PROMPT: Please reproduce the records below exactly, omitting any pictures they contain.

DATA FOR THIS TASK:
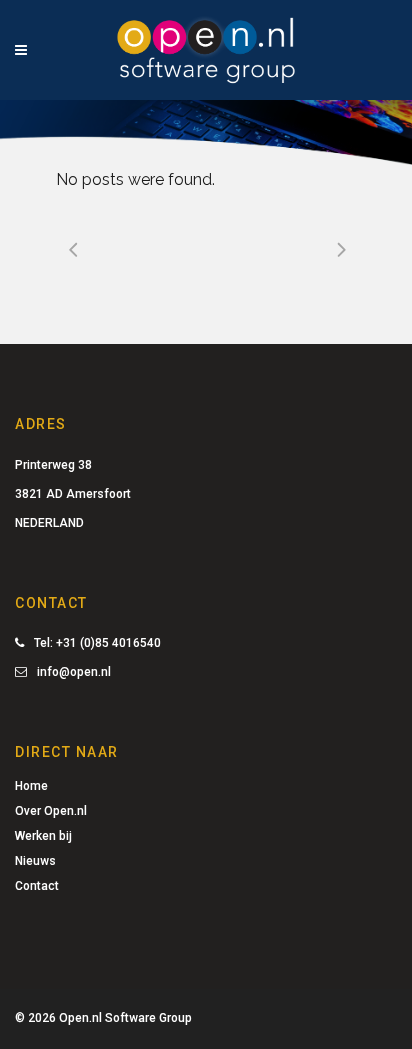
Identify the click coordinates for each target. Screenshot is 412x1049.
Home (31, 786)
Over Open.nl (51, 811)
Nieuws (35, 861)
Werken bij (43, 836)
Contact (37, 886)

OUTPUT FOR THIS TASK:
Identify the click coordinates for each target. Screenshot is 412x1049.
Home (31, 786)
Over Open.nl (51, 811)
Nieuws (35, 861)
Werken bij (43, 836)
Contact (37, 886)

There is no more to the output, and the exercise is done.